しかしながら、「同盟罷業の本質は、労働者が労働契約上負担する労務供給義務の不履行にあり、その手段、方法は、労働者が団結してその持つ労働力を使用者に利用させないことにあるのであって、これに対し使用者側がその対抗手段の一種として自らなさんとする業務の遂行行為に対し暴行、脅迫をもってこれを妨害するがごとき行為はもちろん、不法に使用者側の自由意思を抑圧し或はその財産に対する支配を阻止するような行為をすることは許されないものである」ことは、当裁判所大法廷のしばしば判示したところである(昭和二四年(オ)一〇五号同二七年一〇月二二日大法廷判決、民事判例集六巻九号八五七頁以下、昭和二三年(れ)一〇四九号同二五年一一月一五日大法廷判決、刑事判例集四巻一一号二二五七頁以下、昭和二七年(あ)四七九八号昭和三三年五月二八日大法廷判決参照)。しかるに、本件公訴事実第二の(一)の被告人塩野、同小島兼蔵、同小島信男、同長田、同後藤、同岡田等の本件蔵々発電所放水路排砂門(原判決にいわゆる水路排水門)を開放して用水を関川に放流した積極的な行為、並びに、同(二)の被告人塩野、同小島兼蔵の同所関川本流制水門(原判決にいわゆる本流排砂門)を開放し用水を関川に放流した積極的な行為が、何故に原判示にいわゆる電源職場における従業員の発電施設の運行停止行為又は発電停止の準備操作行為その他被告人等の労働契約上負担する労務供給義務の不履行行為に当るかについては、原判決は何等首肯するに足りる説示を示していないのである。従って、前記本件公訴に係る積極的な行為が正当な争議行為の範囲内にあるか否か不明であるといわなければならない。果して然らば、原判決は、既にこの点で、判決に影響を及ぼすべき理由の不備ないし事実の誤認があって、原判決を破棄しなければ、著しく正義に反するものといわざるを得ない。

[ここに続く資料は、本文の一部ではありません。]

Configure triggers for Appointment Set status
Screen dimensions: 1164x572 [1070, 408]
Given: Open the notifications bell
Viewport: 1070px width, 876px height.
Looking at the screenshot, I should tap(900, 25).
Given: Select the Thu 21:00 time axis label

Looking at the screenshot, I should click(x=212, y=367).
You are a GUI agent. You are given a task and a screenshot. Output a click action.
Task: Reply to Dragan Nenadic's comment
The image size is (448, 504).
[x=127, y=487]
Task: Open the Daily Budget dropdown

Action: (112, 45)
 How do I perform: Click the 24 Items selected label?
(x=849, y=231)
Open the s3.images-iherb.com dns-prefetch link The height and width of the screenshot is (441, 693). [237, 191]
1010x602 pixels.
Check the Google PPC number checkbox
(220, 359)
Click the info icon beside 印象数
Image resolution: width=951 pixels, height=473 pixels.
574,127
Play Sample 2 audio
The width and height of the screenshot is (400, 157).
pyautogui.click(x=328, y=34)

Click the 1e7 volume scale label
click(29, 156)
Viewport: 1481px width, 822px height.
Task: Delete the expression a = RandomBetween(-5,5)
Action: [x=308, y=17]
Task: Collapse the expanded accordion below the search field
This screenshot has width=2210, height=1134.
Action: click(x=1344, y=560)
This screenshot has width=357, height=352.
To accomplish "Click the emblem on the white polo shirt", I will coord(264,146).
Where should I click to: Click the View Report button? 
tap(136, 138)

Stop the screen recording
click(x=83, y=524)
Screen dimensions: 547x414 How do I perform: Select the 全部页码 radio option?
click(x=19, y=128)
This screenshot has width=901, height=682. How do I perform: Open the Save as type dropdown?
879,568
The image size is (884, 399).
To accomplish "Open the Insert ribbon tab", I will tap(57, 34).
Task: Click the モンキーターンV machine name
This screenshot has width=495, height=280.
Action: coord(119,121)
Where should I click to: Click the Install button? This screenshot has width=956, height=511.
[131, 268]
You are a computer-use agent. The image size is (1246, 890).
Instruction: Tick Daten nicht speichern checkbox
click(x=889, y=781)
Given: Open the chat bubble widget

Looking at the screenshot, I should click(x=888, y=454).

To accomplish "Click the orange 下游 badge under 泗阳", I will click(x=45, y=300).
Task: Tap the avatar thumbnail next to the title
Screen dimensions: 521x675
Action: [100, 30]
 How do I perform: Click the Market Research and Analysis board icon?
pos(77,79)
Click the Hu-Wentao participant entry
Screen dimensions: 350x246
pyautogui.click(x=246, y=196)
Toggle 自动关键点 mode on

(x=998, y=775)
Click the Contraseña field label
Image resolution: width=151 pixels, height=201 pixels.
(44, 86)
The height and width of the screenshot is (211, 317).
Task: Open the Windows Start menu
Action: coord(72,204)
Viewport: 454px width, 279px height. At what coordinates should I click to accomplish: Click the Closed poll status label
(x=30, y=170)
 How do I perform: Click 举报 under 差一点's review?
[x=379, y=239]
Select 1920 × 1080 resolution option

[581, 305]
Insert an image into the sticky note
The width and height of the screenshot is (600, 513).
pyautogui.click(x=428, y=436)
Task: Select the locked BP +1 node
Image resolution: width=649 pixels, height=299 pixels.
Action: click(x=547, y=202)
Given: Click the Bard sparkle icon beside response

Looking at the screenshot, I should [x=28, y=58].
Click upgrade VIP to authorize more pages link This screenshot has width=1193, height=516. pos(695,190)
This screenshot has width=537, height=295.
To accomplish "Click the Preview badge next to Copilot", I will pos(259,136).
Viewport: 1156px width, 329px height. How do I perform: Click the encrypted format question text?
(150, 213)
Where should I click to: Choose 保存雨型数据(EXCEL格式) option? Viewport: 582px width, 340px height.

次に論旨第一点は、原判決は、平和的ピケッティングの限界を逸脱する実力の行使は暴力の行使に該当しない場合においても正当な争議行為ではないとする最高裁判所の諸判例と相反する判断を為している旨主張し、同第二点において事実誤認、法令違反をも主張しているのである。しかし、所論引用の判例は、必ずしも本件に妥当しないばかりでなく、原判決は、これらの判例と相反する判断を示しているわけでもないから、判例違反の主張は採るを得ない。けれども、当裁判所は、論旨第二点(ニ)(ロ)の事実誤認の疑いある旨の主張は、その理由あるものと認める。従って、本件行為は、使用者側の業務遂行行為に対し、暴行、脅迫をもってこれを妨害した場合に当る疑あるものといわなければならない。それ故、原判決には判決に影響を及ぼすべき事実誤認又は法令違反があって、この点でも原判決を破棄しなければ著しく正義に反するものというべきである。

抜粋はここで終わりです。